- Born: January 1, 1951 Maiurno, Sudan

Academic background
- Thesis: (1986)
- Doctoral advisor: Herrmann Jungraithmayr

Academic work
- Discipline: Linguistics
- Institutions: University of Khartoum

= Al-Amin Abu-Manga =

Sudanese linguist

Al-Amin Abu-Manga (Arabic: الأمين أبومنقة) is a Sudanese linguist (born 1951), whose research focuses on language contact and description of language practice among Sudanese of West African origins (Fulani, Hausa, Songhay, Kanuri).

==Life==
Al-Amin Abu-Manga was born in Maiurno (Sennar State) in 1951, to a Fulani family. He began his higher education at the University of Khartoum (1970-1976), and studied in France before finally completing a Ph.D. at the University of Marburg in Germany.

He has been Head of the Department of Sudanese and African Languages, Institute of African and Asian Studies, University of Khartoum since 1991.
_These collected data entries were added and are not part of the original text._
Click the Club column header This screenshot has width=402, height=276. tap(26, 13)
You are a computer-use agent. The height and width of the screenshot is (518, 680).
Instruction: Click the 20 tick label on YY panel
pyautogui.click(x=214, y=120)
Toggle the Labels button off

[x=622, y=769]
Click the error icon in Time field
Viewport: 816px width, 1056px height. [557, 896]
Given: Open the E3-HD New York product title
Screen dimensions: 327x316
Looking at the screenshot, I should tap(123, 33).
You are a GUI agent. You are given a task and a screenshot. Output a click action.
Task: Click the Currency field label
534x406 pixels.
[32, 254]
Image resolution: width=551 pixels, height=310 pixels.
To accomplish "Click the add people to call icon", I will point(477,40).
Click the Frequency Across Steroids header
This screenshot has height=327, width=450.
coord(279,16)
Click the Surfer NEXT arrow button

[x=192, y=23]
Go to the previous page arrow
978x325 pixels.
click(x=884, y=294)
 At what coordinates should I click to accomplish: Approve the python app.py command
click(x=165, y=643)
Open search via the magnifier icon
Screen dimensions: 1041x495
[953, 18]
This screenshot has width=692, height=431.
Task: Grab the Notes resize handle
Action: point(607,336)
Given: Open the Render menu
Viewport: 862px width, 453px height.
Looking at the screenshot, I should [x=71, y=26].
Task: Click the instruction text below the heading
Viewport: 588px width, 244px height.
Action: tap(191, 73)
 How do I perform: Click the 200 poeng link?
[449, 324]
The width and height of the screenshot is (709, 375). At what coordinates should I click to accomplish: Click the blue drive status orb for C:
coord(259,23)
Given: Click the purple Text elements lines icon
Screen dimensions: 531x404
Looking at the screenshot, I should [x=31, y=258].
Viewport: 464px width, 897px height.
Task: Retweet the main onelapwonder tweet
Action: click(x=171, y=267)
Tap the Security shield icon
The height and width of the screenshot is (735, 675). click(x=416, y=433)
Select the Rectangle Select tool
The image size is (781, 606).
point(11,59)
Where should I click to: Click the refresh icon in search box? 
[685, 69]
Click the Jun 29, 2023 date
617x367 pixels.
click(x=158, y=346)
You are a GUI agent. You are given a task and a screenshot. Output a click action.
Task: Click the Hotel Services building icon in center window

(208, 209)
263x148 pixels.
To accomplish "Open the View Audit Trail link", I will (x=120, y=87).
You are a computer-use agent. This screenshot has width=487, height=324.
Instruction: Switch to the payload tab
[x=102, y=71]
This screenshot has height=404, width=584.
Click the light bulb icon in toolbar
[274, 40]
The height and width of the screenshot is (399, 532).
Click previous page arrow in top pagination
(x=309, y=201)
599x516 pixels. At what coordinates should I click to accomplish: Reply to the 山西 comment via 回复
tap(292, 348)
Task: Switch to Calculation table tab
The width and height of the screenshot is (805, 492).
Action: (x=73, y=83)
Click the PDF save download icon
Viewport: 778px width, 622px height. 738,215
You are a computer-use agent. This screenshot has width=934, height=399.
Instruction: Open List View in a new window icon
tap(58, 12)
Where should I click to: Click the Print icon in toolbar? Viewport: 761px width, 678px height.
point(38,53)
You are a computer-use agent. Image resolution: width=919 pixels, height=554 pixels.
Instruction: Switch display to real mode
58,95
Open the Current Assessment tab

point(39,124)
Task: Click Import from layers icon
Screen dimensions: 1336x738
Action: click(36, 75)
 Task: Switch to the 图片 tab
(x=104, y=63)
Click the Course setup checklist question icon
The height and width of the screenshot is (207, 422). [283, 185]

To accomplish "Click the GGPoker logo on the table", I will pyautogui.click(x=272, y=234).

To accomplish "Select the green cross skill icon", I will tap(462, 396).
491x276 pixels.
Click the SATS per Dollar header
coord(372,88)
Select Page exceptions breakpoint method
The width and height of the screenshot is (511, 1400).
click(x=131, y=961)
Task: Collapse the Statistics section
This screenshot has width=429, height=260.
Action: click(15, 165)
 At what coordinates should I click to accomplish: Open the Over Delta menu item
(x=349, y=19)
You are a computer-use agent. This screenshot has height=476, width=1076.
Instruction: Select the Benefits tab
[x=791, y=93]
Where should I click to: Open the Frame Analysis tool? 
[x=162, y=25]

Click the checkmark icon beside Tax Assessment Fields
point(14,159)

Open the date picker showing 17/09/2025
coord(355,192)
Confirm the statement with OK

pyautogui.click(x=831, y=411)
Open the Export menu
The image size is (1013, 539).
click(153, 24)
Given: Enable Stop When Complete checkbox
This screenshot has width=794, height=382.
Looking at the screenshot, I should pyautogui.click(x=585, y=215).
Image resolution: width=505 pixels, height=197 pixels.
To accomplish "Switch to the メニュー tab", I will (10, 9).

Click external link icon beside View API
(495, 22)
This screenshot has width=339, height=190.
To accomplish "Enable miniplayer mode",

He is Chairperson of Sudan's National Council of Cultural Heritage and Promotion of the National Languages (since 2017), and former Chairman of the Council for Development and Promotion of the National Languages (2009-2017).

==Linguistic research==
Among other linguistic and ethnographic research, Abu-Manga has published monographs on Fulfulde and Hausa in the Sudan, addressing the influence of Arabic on these languages as spoken far from their West African heartlands.